With 941,000 votes tallied, the margin between "yes" and "no" was 0.82 percent, or about 7,700 votes. Thousands of ballots were yet to be counted, including an estimated 50,000 in Maricopa County and 5,000 in Pima County.
When will the count be completed?
The answer is simple and complicated at the same time. When counties began counting again Wednesday morning, they dealt with early ballots dropped off at the polls and provisional ballots.
Pima County Election Director Brad Nelson said early ballots should be completed by Thursday afternoon and provisional ballots done by the end of Friday.
“If necessary, we will be working over the weekend to get that count finalized,” Nelson said.
Who came out to vote?
Statewide turnout was predicted at 40 percent but will end up lower.

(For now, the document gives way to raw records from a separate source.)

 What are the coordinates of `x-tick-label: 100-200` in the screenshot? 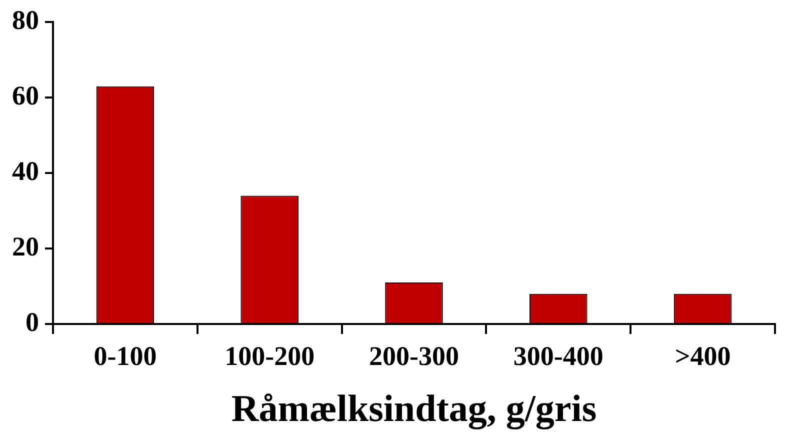 It's located at (270, 356).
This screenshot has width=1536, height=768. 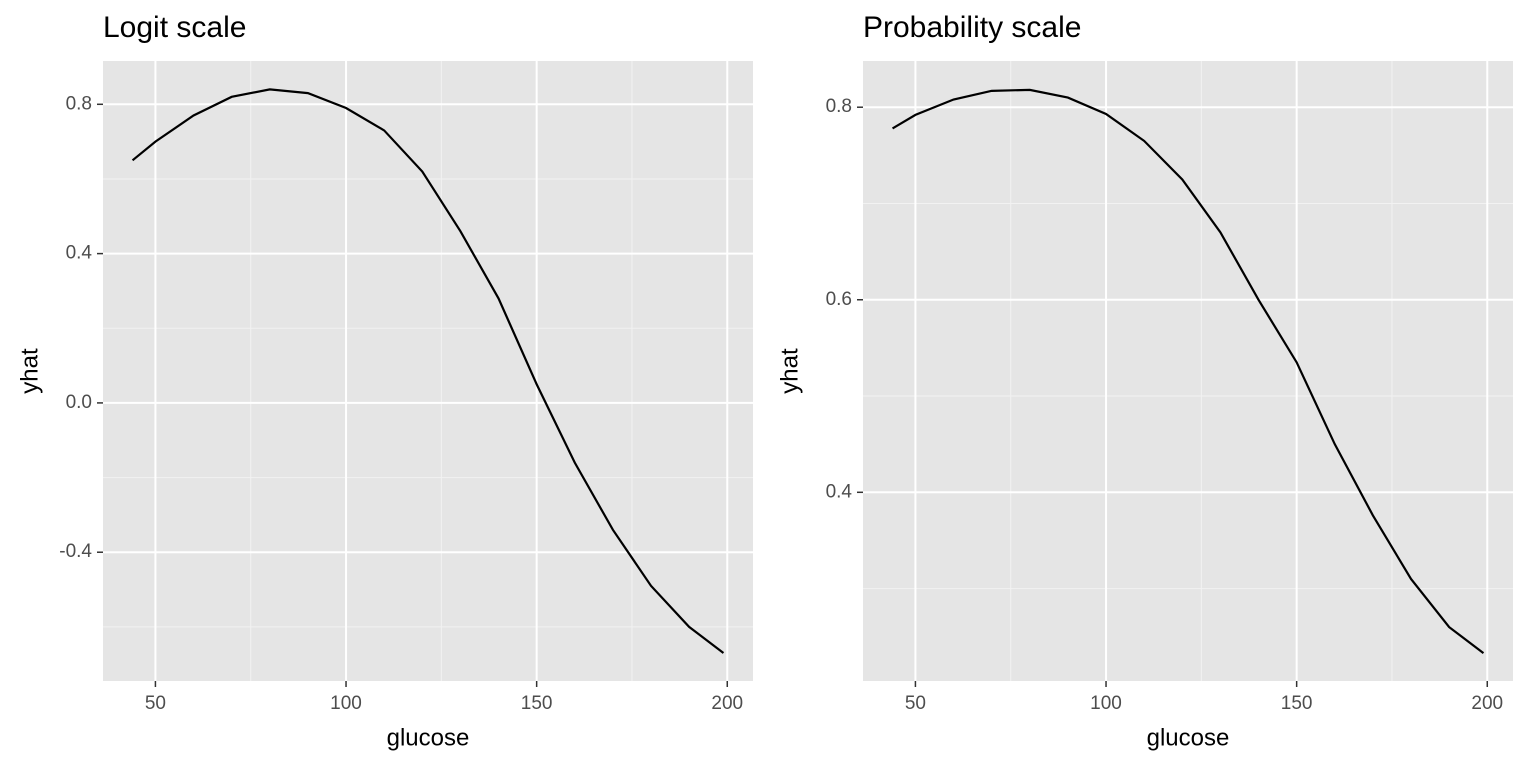 What do you see at coordinates (79, 402) in the screenshot?
I see `y-tick-label: 0.0` at bounding box center [79, 402].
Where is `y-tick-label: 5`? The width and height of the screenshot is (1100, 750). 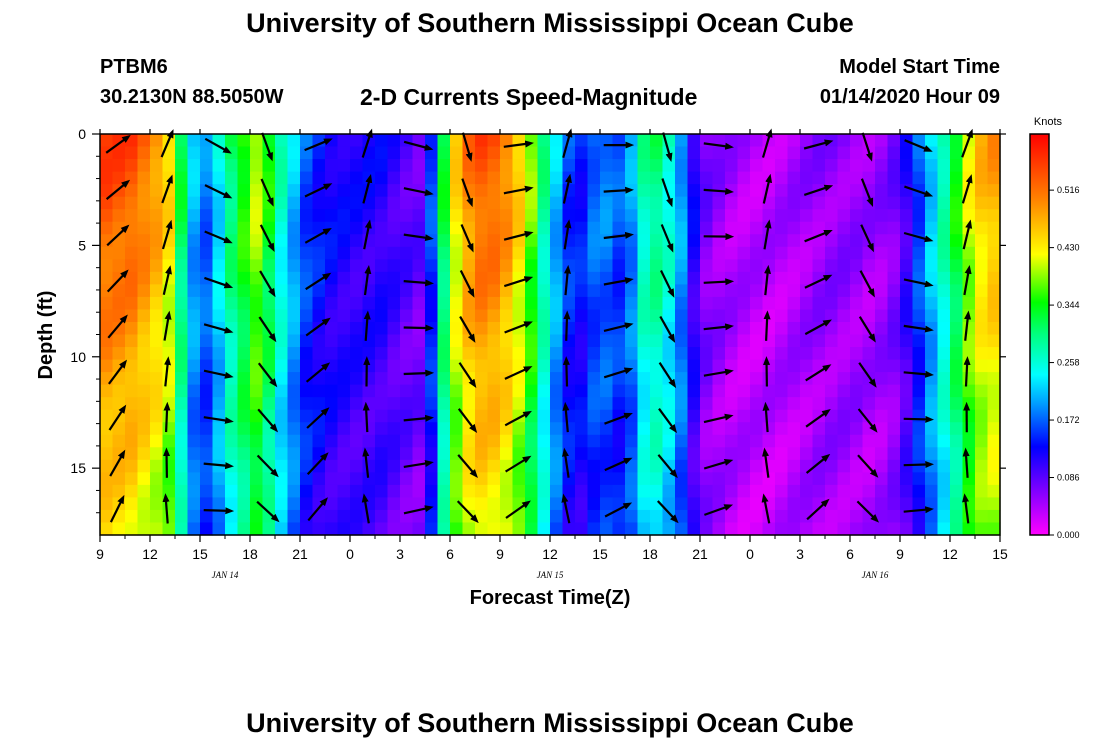
y-tick-label: 5 is located at coordinates (82, 245).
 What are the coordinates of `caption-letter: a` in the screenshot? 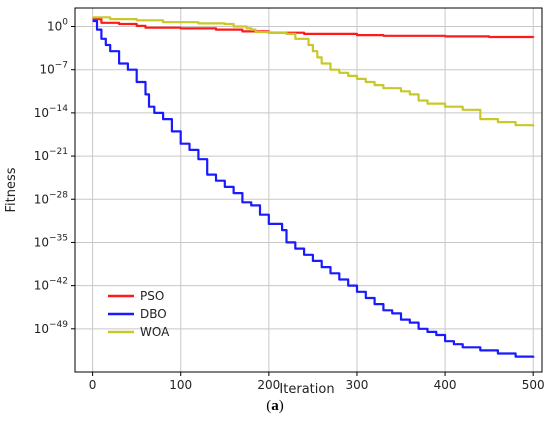 It's located at (275, 406).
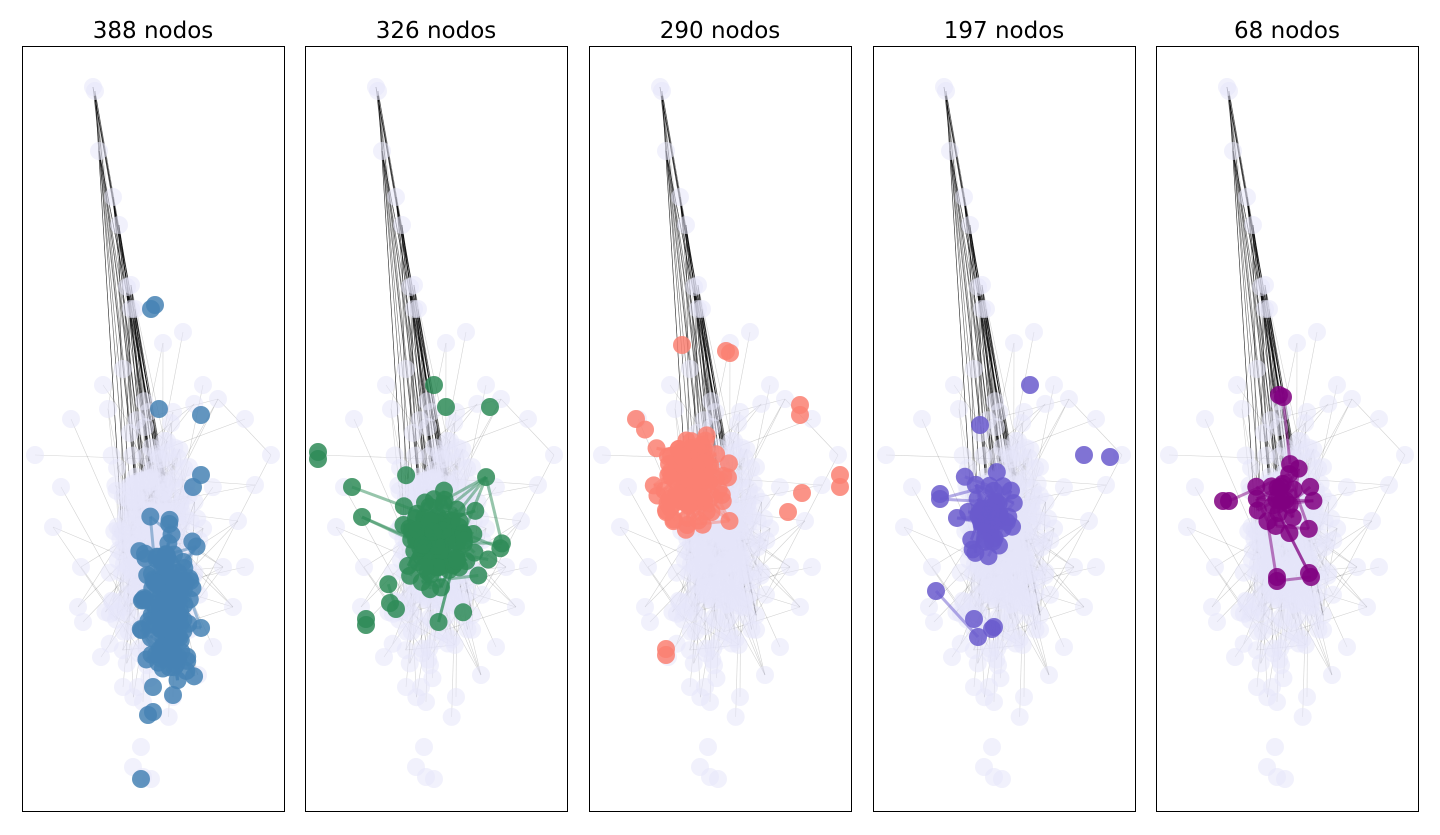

At Through Wednesday's tally, about 28 percent had voted.
Morgan Abraham, who chaired the Vote No on Prop. 123 campaign, theorized the group’s Southern Arizona focus swayed voters, at least in Pima County.
“We never turned down a single event,” Abraham said of the group’s outreach. “We’d go from Democratic events to Tea Party Republican events, fairs. Anywhere where people were gathered and wanted to hear about Prop 123, we were there.”
The campaign supporting Prop 123 raised $5 million compared with the no camp’s $15,000. Abraham, however, said those dollars didn’t stretch far outside Arizona’s capital city.
“Pima County is obviously farther away from Maricopa County where the majority of the money was spent on Prop 123,” Abraham said. “So we didn’t have as much media buys down here.”
How are supporters feeling as the counting continues?
Wednesday morning at Sunnyside’s Sierra School, teacher Mary Martinez said she hardly slept the night before.
When asked how she felt, she replied “anxiously waiting.”
Martinez is with the district teachers union that supported the measure. In part, because Sunnyside promised raises for teachers with money from the measure.
Gov. Doug Ducey, who helped broker the settlement that led to Prop 123, said in a statement Wednesday he was feeling optimistic about the eventual outcome.